According to MyCC chief executive officer Iskandar Ismail, the case involving Akademi Seni Budaya dan Warisan Kebangsaan (ASWARA) was Malaysia's first bid rigging case in public procurement.
ASWARA is a statutory body under the Tourism, Arts and Culture Ministry.
MyCC had found that the eight companies colluded with each other by sharing each other's request for quotations (RFQ) and tender proposal information, manipulating prices and preparing documents for one another. The winner of the RFQs and tender also shared their profits with the losing bidders.
The bid rigging offense took place within the past two to three years, said Iskandar.
The eight companies were Tuah Packet Sdn Bhd, Caliber Interconnects Sdn Bhd, Aliran Digital Sdn Bhd, Viamed Sdn Bhd, Novatis Resources Sdn Bhd, Silver Tech Synergy Sdn Bhd, Basenet Technology Sdn Bhd and Venture Nucleus (M) Sdn Bhd.

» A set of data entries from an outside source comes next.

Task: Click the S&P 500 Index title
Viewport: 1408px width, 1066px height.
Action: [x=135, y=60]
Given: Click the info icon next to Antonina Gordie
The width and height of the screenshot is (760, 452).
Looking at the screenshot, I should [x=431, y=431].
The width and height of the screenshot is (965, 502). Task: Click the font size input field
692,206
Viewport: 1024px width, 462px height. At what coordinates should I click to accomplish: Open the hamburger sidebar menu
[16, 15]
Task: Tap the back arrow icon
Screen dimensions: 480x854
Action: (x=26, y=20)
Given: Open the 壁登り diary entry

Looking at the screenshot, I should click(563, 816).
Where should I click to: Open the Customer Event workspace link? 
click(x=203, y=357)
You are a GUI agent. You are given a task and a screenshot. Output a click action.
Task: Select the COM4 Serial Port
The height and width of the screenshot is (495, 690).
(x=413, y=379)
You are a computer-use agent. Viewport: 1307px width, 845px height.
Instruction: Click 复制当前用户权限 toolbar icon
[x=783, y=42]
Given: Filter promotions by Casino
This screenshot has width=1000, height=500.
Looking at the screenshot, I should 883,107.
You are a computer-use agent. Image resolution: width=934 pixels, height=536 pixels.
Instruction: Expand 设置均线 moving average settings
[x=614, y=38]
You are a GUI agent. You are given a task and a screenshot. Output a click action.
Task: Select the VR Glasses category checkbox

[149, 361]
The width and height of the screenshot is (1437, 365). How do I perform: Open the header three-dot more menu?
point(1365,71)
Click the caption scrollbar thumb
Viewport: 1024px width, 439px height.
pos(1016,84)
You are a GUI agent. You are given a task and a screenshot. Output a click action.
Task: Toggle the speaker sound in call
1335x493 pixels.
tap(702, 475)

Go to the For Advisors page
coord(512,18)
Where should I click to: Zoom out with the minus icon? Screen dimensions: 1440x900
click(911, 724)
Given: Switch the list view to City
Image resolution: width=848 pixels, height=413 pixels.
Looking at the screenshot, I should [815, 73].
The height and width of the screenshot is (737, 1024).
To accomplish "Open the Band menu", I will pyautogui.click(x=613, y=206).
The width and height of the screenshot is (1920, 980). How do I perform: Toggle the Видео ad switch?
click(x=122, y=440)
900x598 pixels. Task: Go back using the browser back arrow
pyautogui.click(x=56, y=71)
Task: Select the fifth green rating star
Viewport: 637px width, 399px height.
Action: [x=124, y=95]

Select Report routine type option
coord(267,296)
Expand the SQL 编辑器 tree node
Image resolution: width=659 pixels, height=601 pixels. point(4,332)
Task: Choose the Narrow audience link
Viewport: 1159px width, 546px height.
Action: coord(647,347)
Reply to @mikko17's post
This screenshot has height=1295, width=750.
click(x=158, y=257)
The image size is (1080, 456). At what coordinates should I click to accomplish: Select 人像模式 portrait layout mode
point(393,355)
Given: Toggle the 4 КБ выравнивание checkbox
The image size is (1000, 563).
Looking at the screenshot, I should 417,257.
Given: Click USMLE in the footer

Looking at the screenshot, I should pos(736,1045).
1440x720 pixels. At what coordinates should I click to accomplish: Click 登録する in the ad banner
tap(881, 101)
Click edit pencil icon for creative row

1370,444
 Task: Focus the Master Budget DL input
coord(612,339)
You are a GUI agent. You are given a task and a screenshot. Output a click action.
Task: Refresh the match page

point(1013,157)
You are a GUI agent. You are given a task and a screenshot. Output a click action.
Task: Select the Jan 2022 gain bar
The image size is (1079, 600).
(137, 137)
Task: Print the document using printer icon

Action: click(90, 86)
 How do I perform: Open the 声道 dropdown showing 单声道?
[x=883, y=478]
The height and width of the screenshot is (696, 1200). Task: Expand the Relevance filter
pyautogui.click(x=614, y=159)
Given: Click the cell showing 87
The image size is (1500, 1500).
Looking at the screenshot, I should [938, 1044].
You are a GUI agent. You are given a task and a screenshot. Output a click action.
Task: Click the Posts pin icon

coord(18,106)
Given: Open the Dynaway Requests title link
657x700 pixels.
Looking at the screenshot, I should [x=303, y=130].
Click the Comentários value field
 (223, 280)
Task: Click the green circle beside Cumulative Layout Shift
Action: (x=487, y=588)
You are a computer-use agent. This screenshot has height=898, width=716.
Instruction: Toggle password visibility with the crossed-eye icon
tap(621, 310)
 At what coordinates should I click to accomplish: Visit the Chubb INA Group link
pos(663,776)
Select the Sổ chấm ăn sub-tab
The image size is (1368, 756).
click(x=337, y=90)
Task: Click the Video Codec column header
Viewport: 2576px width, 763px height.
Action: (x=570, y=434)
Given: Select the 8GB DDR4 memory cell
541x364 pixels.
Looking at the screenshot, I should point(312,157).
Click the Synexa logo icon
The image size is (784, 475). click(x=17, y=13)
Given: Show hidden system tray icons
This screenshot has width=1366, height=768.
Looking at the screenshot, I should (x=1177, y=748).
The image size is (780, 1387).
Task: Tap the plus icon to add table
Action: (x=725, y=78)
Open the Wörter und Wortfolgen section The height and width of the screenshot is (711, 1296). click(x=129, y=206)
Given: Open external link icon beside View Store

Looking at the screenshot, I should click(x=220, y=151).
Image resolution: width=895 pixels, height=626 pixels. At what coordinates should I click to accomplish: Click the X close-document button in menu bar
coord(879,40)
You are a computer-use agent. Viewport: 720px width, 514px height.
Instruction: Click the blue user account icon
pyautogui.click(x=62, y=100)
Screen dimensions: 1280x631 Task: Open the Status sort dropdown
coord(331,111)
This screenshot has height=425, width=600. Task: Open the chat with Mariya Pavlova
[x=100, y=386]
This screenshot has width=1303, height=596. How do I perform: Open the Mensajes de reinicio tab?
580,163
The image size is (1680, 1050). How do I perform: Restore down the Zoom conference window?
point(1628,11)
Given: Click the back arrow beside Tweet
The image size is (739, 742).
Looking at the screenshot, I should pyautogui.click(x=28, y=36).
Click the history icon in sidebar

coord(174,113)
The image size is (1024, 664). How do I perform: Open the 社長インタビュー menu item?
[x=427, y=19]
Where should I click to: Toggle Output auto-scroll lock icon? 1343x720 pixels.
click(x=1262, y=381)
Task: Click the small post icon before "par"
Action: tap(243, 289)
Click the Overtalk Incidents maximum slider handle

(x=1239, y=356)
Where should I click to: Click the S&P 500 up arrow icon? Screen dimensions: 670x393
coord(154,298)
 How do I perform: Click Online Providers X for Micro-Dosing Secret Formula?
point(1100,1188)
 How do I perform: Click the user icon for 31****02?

"This [case] is just the start. MyCC is serious in breaking bid-rigging practice in public procurement.
"We are currently also looking at several other tenders issued by the government, to investigate whether there is any offense related to bid rigging and others," Iskandar told reporters in a media conference on Tuesday.
The eight companies were served a notice on the decision on March 4. They are now required to deliver a written submission or an oral presentation to MyCC on the penalty.
Iskandar said the final penalty amount will be decided by the agency following the appeal.